First, increase strategic oversight of food poverty. The London Food Board, responsible to the Mayor, should take on strategic responsibility for addressing food poverty with the aim of making London a Zero Hunger City. This responsibility should be included in a revised London Food Strategy that monitors risk factors for food poverty (including welfare changes and low income), facilitate the sharing of good practice and ensure a coordinated approach across the city. The Food Board should publish a paper on possible models for delivering Universal Free Healthy School Meals in London.

Second, make the new Health and Wellbeing Boards (HWBs) central to delivering a zero hunger city. Food poverty contributes towards health problems like diabetes, malnutrition and obesity that will be priorities for many the new HWBs and they should take strategic responsibility within boroughs over the need to take action on food poverty. HWBs should lead a food poverty action plan and designate a link worker for the multiple organisations responding to food poverty.
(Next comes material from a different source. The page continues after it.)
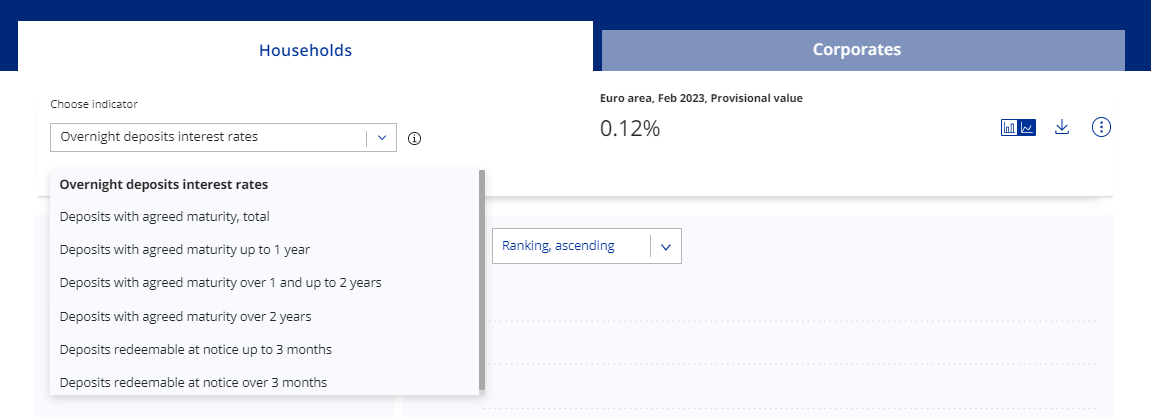The image size is (1151, 417).
Task: Click the indicator list scrollbar
Action: [x=482, y=280]
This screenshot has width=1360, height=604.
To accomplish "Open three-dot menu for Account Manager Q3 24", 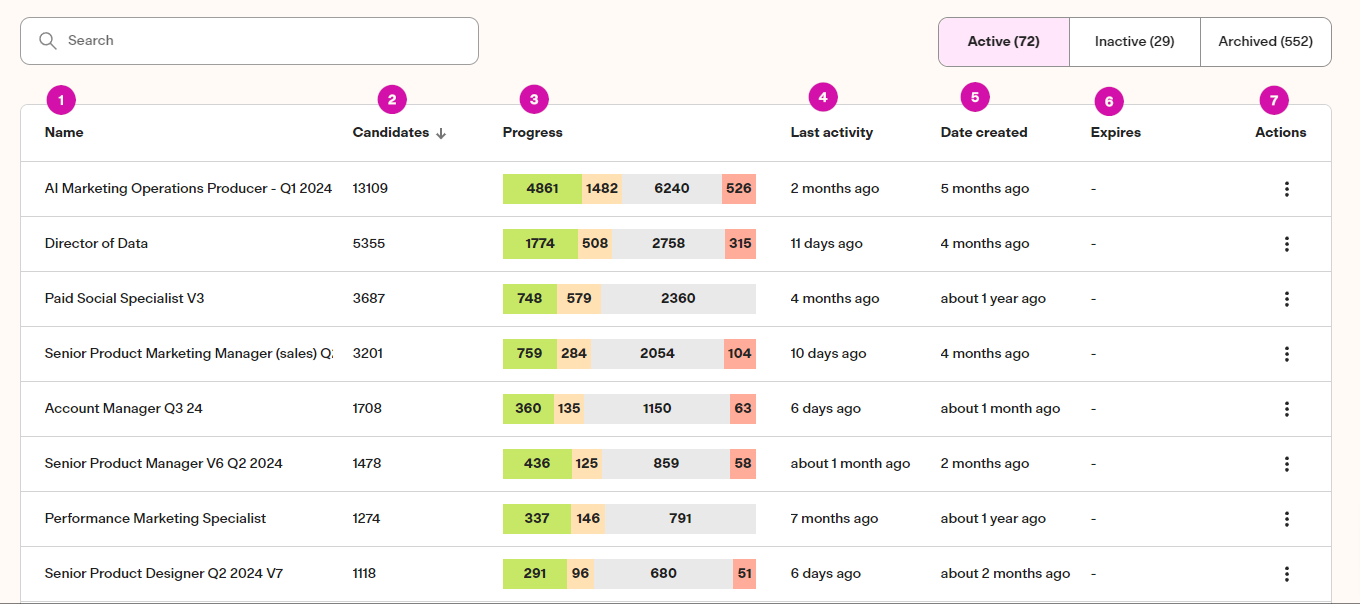I will 1287,409.
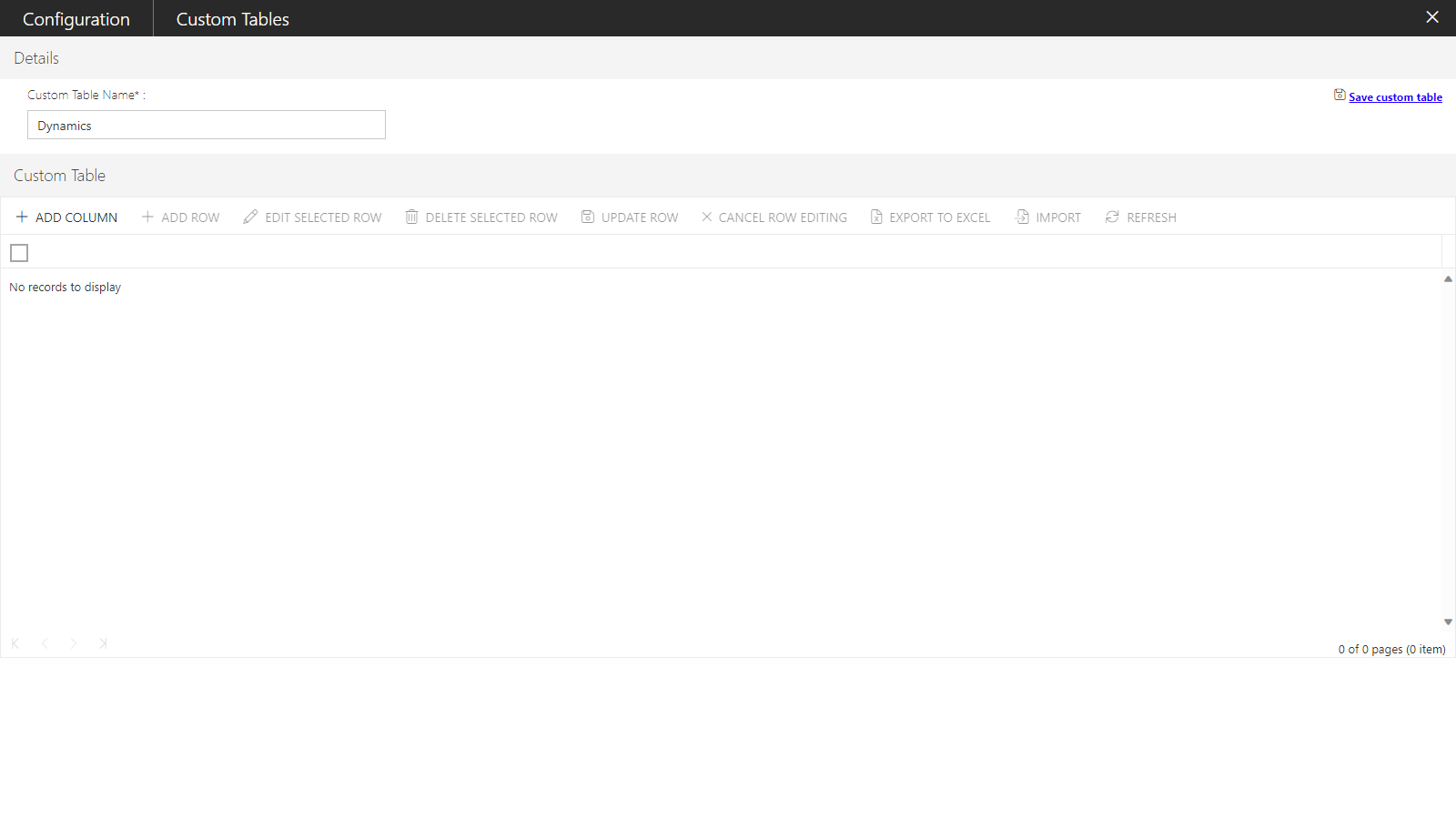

We also need to work with schools to reduce child hunger. Schools should identify and address hunger in schools throughout the school day and support families in food poverty. Schools should engage with their local authority’s food poverty link worker, maximise registration and take up of free healthy school meals and use their Pupil Premium money to ensure the availability of free breakfasts and to provide after-school cooking activities.

Finally, get people who need help the help they need. Less than 1 per cent of food bank users are over 65 but increasing numbers of older people are finding it harder to afford food and the level of malnutrition in older people is unacceptably high. Emergency food aid organisations should seek out groups, such as the elderly, that face barriers to accessing their services.

Many food banks now provide advice and support beyond food, for example in relation to welfare, debt and employment. In providing these services, food banks go above and beyond their initial purpose and it is therefore inevitable that this support is not provided by all food banks. Although these services show a welcome recognition of the need to address the long-term needs of clients living in food poverty, food banks cannot and should not be expected to fill what appear to be gaps in state provision.

More needs to be done to get people the help they need, and food aid organisations should liaise with statutory authorities, and vice versa, to ensure people access the support they are entitled to. A key plank is rolling out universal free healthy school meals, as a start we can do this in our primary schools. Southwark, Islington and Newham Councils have already done this, it is possible.

There are solutions to the growing problem of food poverty, food banks should not become a new formal or informal part of our welfare state. We must act to stop people going hungry in the first place.

Fiona Twycross is a Labour Member of the London Assembly.